VTC: Vidalies appelle à des « négociations constructives » après un rapport

PARIS, 9 février 2017 (AFP) – Le secrétaire d’Etat chargé des Transports Alain Vidalies a appelé jeudi les chauffeurs VTC (voitures de tourisme avec chauffeur) et les plateformes à s’engager dans des « négociations constructives », après la fin de la mission du médiateur gouvernemental.

« Un dialogue a réussi à s’ouvrir entre les acteurs. Alain Vidalies appelle l’ensemble des parties à le poursuivre en s’engageant dans des négociations constructives », a indiqué son ministère dans un communiqué, en mettant en ligne le rapport rédigé par le médiateur, Jacques Rapoport.

Ce dernier a entamé sa mission le 21 décembre 2016, sur fond de conflit entre des chauffeurs VTC et Uber, numéro un du marché français de mise en relation électronique entre clients et voitures de tourisme avec chauffeur.

A la source de ce conflit, le sentiment d’une partie des chauffeurs d’une dégradation de leurs revenus, insuffisants au regard du volume d’heures travaillées.

M. Rapoport a estimé, dans ses travaux, qu’un chauffeur VTC indépendant travaillant 60 heures par semaine dégageait un revenu net mensuel d’environ 1.700 euros, hors congés et couverture maladie ou accident, et à condition de maîtriser « correctement ses charges ».

Dans un message final publié sur son blog mercredi, M. Rapoport a jugé qu’un accord était « impossible » à l’heure actuelle, tant « le climat de défiance est intense entre Uber et les associations de chauffeurs ».

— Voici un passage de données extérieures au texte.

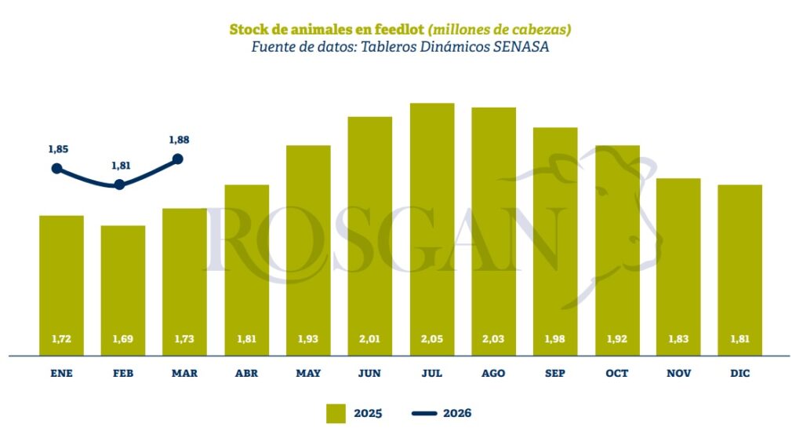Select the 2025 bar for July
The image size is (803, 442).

Ces derniers réclamaient une hausse des tarifs des courses et une baisse de la commission versée à Uber, actuellement de 25%.

La plateforme américaine, de son côté, a assuré mardi qu’elle accorderait une aide transitoire aux chauffeurs en difficulté, octroyée sous le contrôle de conducteurs désignés par leurs organisations représentatives, avancée jugée « satisfaisante » par M. Rapoport mardi.

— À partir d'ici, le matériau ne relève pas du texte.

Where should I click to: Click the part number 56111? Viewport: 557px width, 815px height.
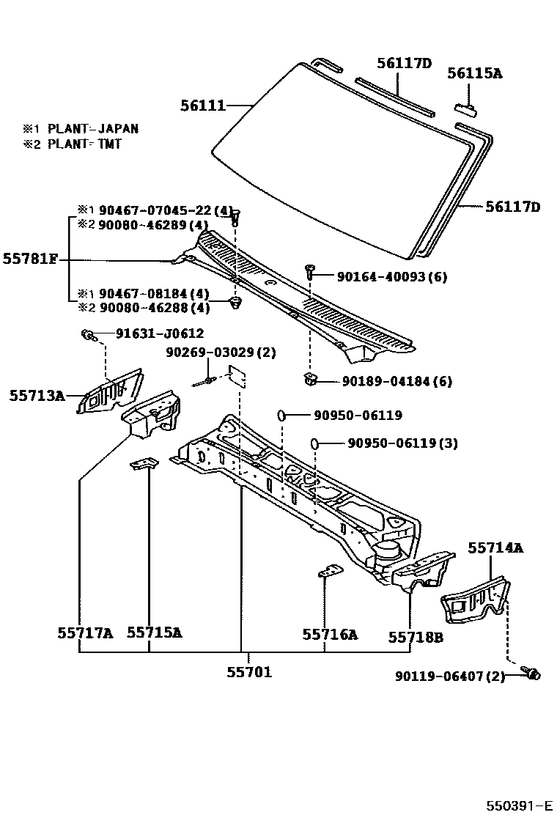pos(202,106)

Des représentants de chauffeurs ont accueilli froidement cette proposition non chiffrée.

Sur son blog, le médiateur a noté que le « fil du dialogue » avait été noué, preuve selon lui que « quelque chose a changé ».

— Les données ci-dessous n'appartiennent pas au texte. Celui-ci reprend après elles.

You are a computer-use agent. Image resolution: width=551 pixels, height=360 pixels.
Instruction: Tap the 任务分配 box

Mais « en cas de pérennité des situations de déséquilibre financier », M. Rapoport suggère à l’Etat d’être « prêt à fixer un tarif minimal payé par les plateformes aux chauffeurs », soit un barème « horokilométrique », comparable à ce qui existe pour les taxis.

Il insiste aussi sur la nécessité d’appliquer « au plus vite » la loi Grandguillaume, dernier texte en date organisant le secteur, promulgué fin 2016, et d’établir des règles de représentativité d’une profession aujourd’hui très éclatée. Il souhaite aussi que des avantages consentis aux taxis le soient aux VTC (voies de bus, exonération fiscale partielle sur le carburant…).